▶ _Task to carry out_
Retype the lines of the material below, exactly and only, from the one containing "The height and" through the last line, with pictures left out.
"""
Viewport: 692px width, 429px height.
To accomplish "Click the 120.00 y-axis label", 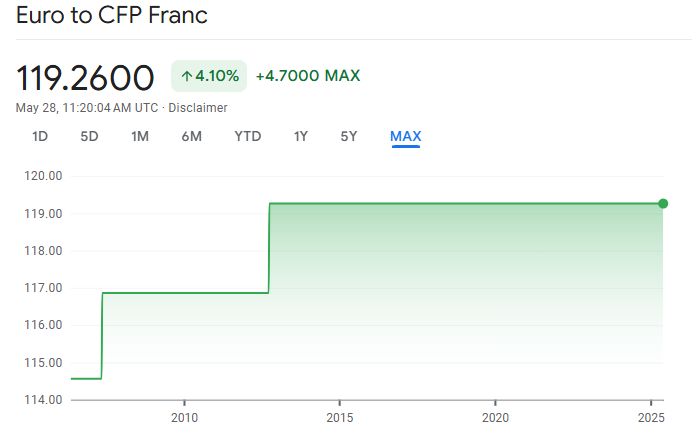I will click(x=44, y=176).
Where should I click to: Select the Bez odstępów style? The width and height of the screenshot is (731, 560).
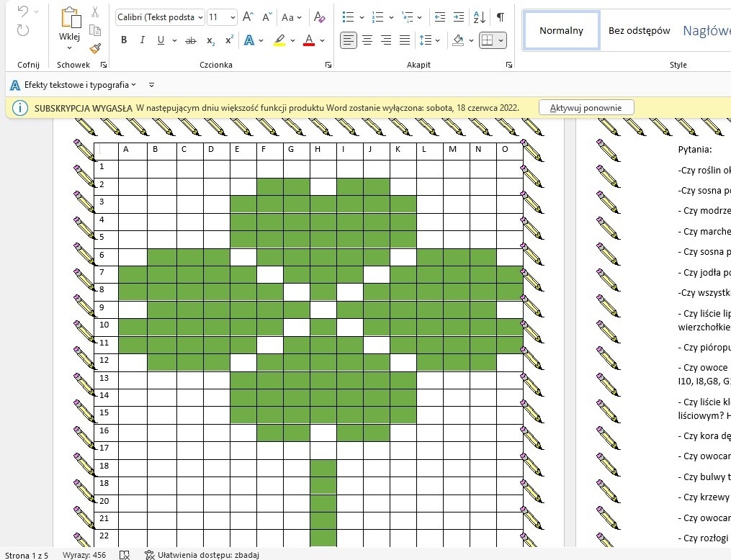coord(639,30)
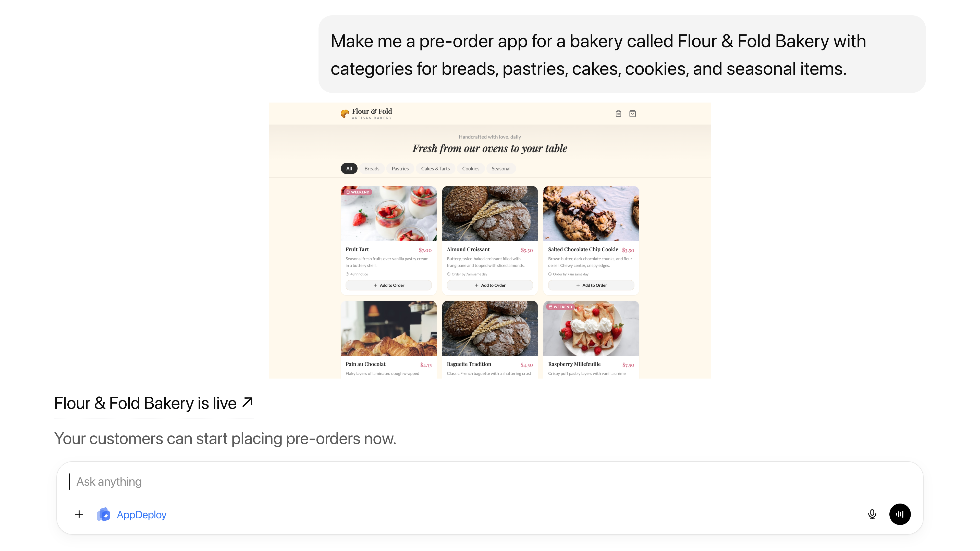980x551 pixels.
Task: Select the All categories pill
Action: (349, 168)
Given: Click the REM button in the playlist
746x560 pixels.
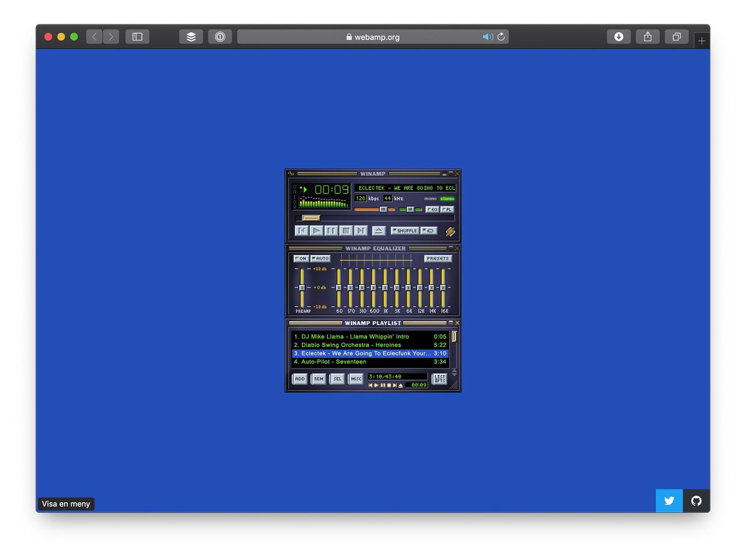Looking at the screenshot, I should pyautogui.click(x=318, y=379).
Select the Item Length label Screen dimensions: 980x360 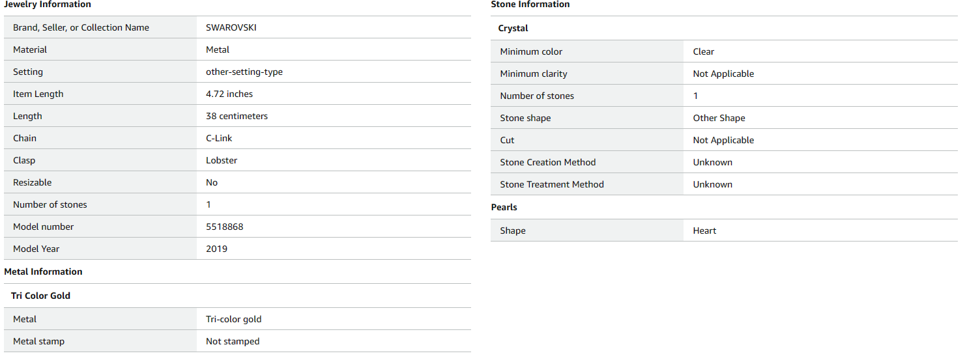[x=38, y=94]
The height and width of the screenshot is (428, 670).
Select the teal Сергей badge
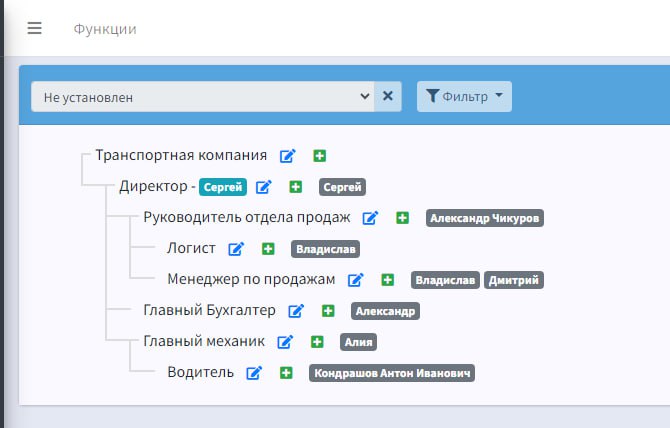pos(223,187)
"""
▶ _Answer_
The height and width of the screenshot is (428, 670).
Select the teal Сергей badge
pos(223,187)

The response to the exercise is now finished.